Jean Henri Latude (23 March 1725 – 1 January 1805), often called Danry or Masers de Latude, was a French writer famous for his lengthy confinement in the Bastille, at Vincennes, and for his repeated escapes from those prisons.

Life
He was born at Montagnac in Gascony. He received a military education and went to Paris in 1748 to study mathematics. He led a dissipated life and endeavoured to curry favor with Madame de Pompadour by secretly sending her a box of poison and then informing her of the supposed plot against her life, hoping that he could earn a reward of cash for warning her. The ruse was discovered, and Mme de Pompadour, not appreciating the humor of the situation, had Latude put in the Bastille on 1 May 1749.

He was later transferred to Vincennes, from which he escaped in 1750. Captured and reimprisoned in the Bastille, he made a second brief escape in 1756. He was again transferred to Vincennes in 1764, and the next year made a third escape and was a third time recaptured. He was put into the Charenton asylum by Malesherbes in 1775, and discharged in 1777 on condition that he should retire to his native town.

He remained in Paris, however, and he was again imprisoned. A certain Madame Legros became interested in him through a chance reading of one of his memoirs, and, through vigorous agitation in his behalf, secured his release in 1784. His considerable ability for mimicry and intrigue were evidenced throughout his long captivity; he posed as a brave military officer, a son of the non-existent marquis de La Tude, and as a victim of Pompadour's nefarious intrigues. He was lauded and pensioned during the Revolution, and, in 1793, the Convention compelled the heirs of Madame de Pompadour to pay him 60,000 francs in damages. He died famous and wealthy in Paris in 1805.

+ + + + +

Instruction 1:
From the passage on Jean Henri Latude, copy the words from "Jean Henri Latude" to "1 May 1749." without any changes.
Instruction 2:
According to the passage on Jean Henri Latude, how much did the Convention compel the heirs of Madame de Pompadour to pay him in damages?
Instruction 3:
Continue the passage on Jean Henri Latude from its end.

Data provided:

+ + + + +

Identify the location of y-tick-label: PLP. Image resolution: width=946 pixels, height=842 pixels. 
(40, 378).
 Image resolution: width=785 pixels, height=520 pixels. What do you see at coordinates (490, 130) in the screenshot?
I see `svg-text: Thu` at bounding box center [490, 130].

+ + + + +

Response box 1:
Jean Henri Latude (23 March 1725 – 1 January 1805), often called Danry or Masers de Latude, was a French writer famous for his lengthy confinement in the Bastille, at Vincennes, and for his repeated escapes from those prisons.

Life
He was born at Montagnac in Gascony. He received a military education and went to Paris in 1748 to study mathematics. He led a dissipated life and endeavoured to curry favor with Madame de Pompadour by secretly sending her a box of poison and then informing her of the supposed plot against her life, hoping that he could earn a reward of cash for warning her. The ruse was discovered, and Mme de Pompadour, not appreciating the humor of the situation, had Latude put in the Bastille on 1 May 1749.

Response box 2:
60,000 francs.

Response box 3:
Work 
The principal work of Latude is the account of his imprisonment, written in collaboration with Jean-Yrieix de Beaupoil de Saint-Aulaire entitled Le Despotisme dévoilé, ou Mémoires de Henri Masers de la Tude, détenu pendant trente-cinq ans dans les diverses prisons d'état (Ostensibly Amsterdam, but actually published in Paris, 1787).  An English translation of a portion of this work (Despotism Unveiled: or the Memoirs of Latude, Detained for Thirty-five Years in the Various Prisons of the State) was published in 1787. Latude himself denied both the authorship and the accuracy of the pamphlet,  but it enjoyed a considerable popularity at the time of the French Revolution. Latude also wrote essays on a wide variety of subjects.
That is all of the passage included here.